AF Changemaker: maximising knowledge, minimising costs

I am Patrick Barker of EJ Barker and Sons, farming 545 hectares of our own land in mid Suffolk. It’s good old heavy land with cereals, winter wheat, winter barley, spring barley, oil seed rape, herbage, grass seed and spring beans. Our farming ethos is to farm ‘properly’ which drives all the changes we make.

Our definition of ‘properly’ is to farm in a way that is modern, productive, streamlined, even intensive, but also in a way that is cost effective, efficient and sympathetic to the natural environment. We pride ourselves on having a farm bursting full of wildlife, as well as being a ‘proper’ farm.

 

What changes are you making?

As a business, we’re very open minded. We are the AHDB strategic farm for the east, for cereals and oil seeds, and we’re a LEAF demonstration farm. We’ve got four trials going on now: looking at beneficial predatory insects in arable crops with flowering margins; low input trials; we’ve got another trial water sampling and looking at the quality of water leaving the field drains, how much residual nitrogen is left in the fields and dissipating into ground water.

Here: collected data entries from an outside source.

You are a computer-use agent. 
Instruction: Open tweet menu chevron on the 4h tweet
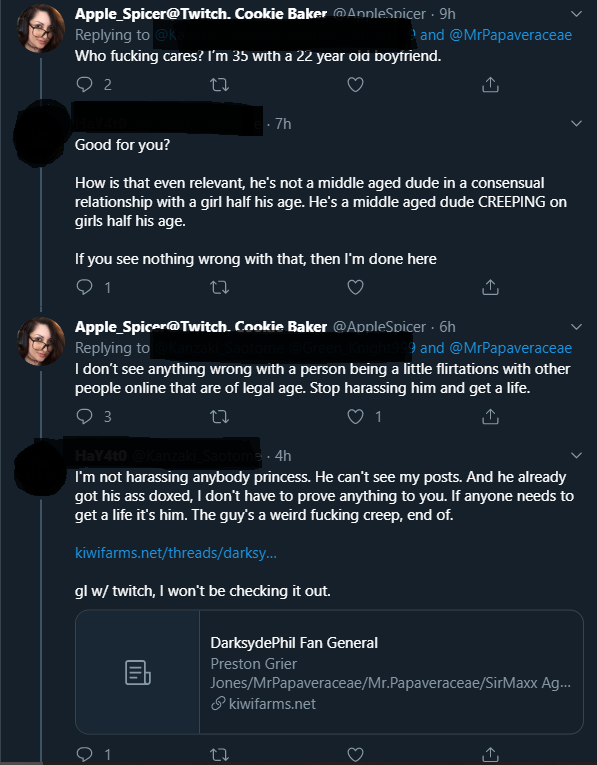[x=577, y=455]
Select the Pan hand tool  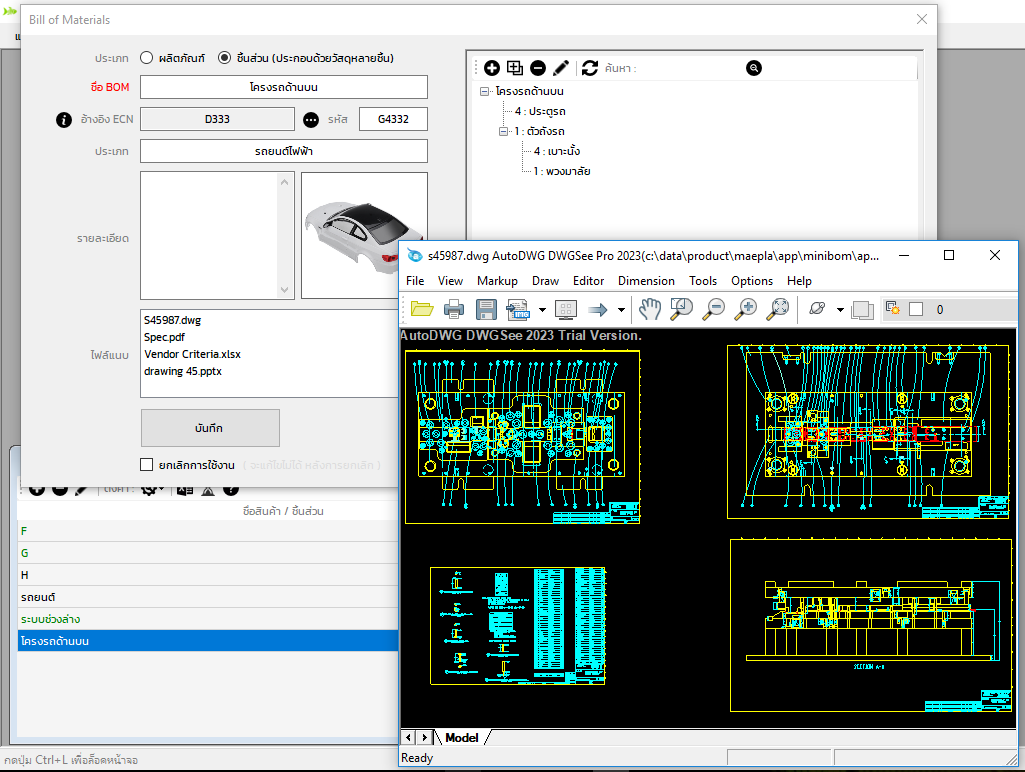[651, 309]
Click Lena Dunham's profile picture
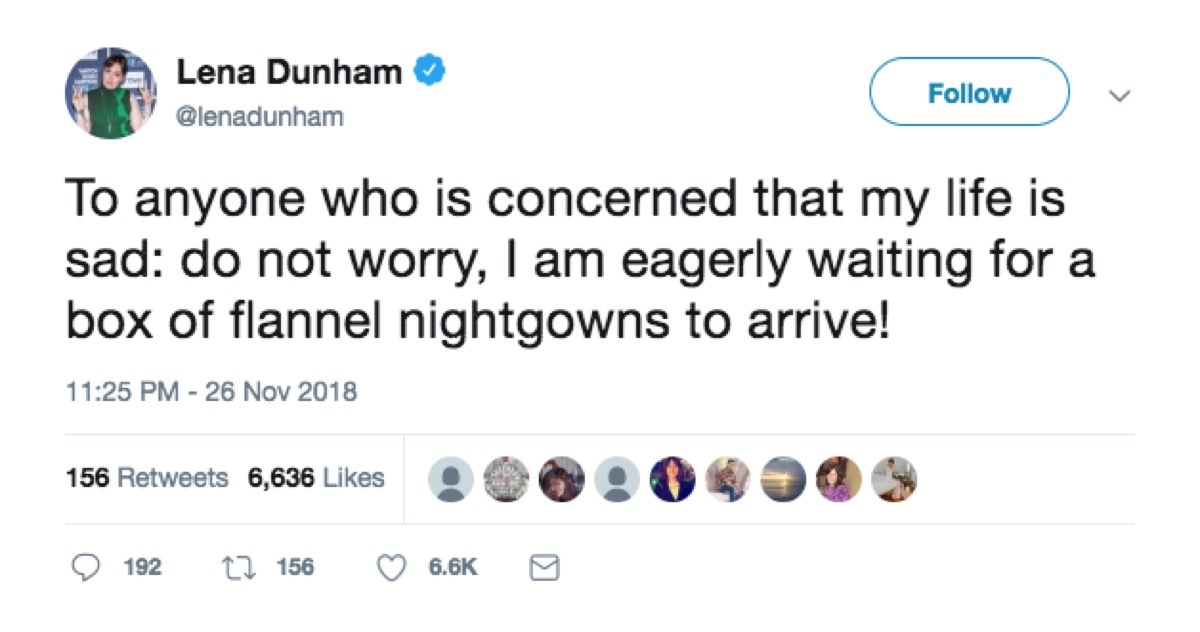 113,91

We’re generating an awful lot of information and as a demonstration farm, we know we’ve got a platform to show other farmers what’s possible, what can’t be done, and it gives us the opportunity to improve as farmers as well. We absorb information like sponges, from other farmers, farming organisations, from other naturalists, from people who have a real love for the countryside, but also the people who live around us as well, who love seeing machinery working in the fields.

Six or seven years ago, we moved to a much lower input system. Low input in terms of fuel, moving machinery and moving the soil. We wanted to create much healthier soils on this farm.

By moving to a low soil disturbance system, we’ve created a system of the most appropriate tillage for the conditions. And at every point we’re trying to do as little as possible, trying to spend as little money as possible, trying to move the ground as little as possible.

 

What results are you seeing?

Our cost of production has decreased year on year. We’re using less fuel, we’re using less fertiliser, and we are spending a lot less time in the autumn on a tractor seat when historically it was plough, press, and power harrow.

We worked out that we are moving 5 million tonnes less of soil every year with a direct drilling system. The first meeting we had with the accountants after we started down this route, the accountant was asking us, “Are you sure we haven’t forgotten a load of fuel here?  Is there still some fertiliser sitting in the shed not accounted for?”.

No, we’re using less fuel and using less fertiliser. Our output is still the same, just we’re able to grow crops for less money. We’ve seen huge strides forward in the quality and health of our soil (we now use earthworms per spade full as a metric of success).

Every year, our farmland wildlife numbers are increasing. 2022 was the best year ever for barn owls. We had five pairs of barn owls breeding on the farm. We’re seeing more predators, we’re seeing red kites. We’ve had ravens come in in the last couple of years, but also our indicator species of good habitat for insects, more and more butterfly and bee species every year. So, the farm is more productive but also has more wildlife in it as well.

 

How does AF help?

By making sure that every time we put in an order, we’re getting the best possible value from that. So, whilst we are using less fertiliser, we want to make sure that we’re getting the best possible deal when we do buy it.

Using the AF accounts package and being able to download all my invoices straight into my Farmplan business manager programme saves me hours and hours, saves us the need to have a farm secretary, actually.

Being a Member of AF gives us efficiencies in the office, and efficiency out on the land too.  For example, with Tank Scouts (that monitor our fuel usage and automatically reorder fuel when we need it) we don’t get left without fuel.

We ring up and get competitive prices, for building materials, for mobile phones, having someone looking after electricity because electricity is an absolute minefield.

We have faith in the people sitting in the AF office, even the people I’ve never met face to face, knowing they’re absolutely working with our best interests to help us be as streamlined as a business as possible.

 

What next?

I went to a conference soon after the Brexit vote and one of our top land agents in Suffolk stood up and said, “We’re in for a decade of change”. We’re now just about three years into that decade of change, and there’s still a huge amount of change on the horizon.

If we have a business with as many different income streams as we possibly can then that will mitigate some of the risk in the future. We all sit around the table and we talk about what we want to do, where we want to get to.

We’re constantly retraining ourselves to see what could be ahead. We back our own judgment on what the pressures are going to be on farmers in three, five, ten years’ time.

We need to stay open minded, even about growing different things because new markets will open up. If we see an opportunity and we’re brave enough to chase it, then the rewards will be there.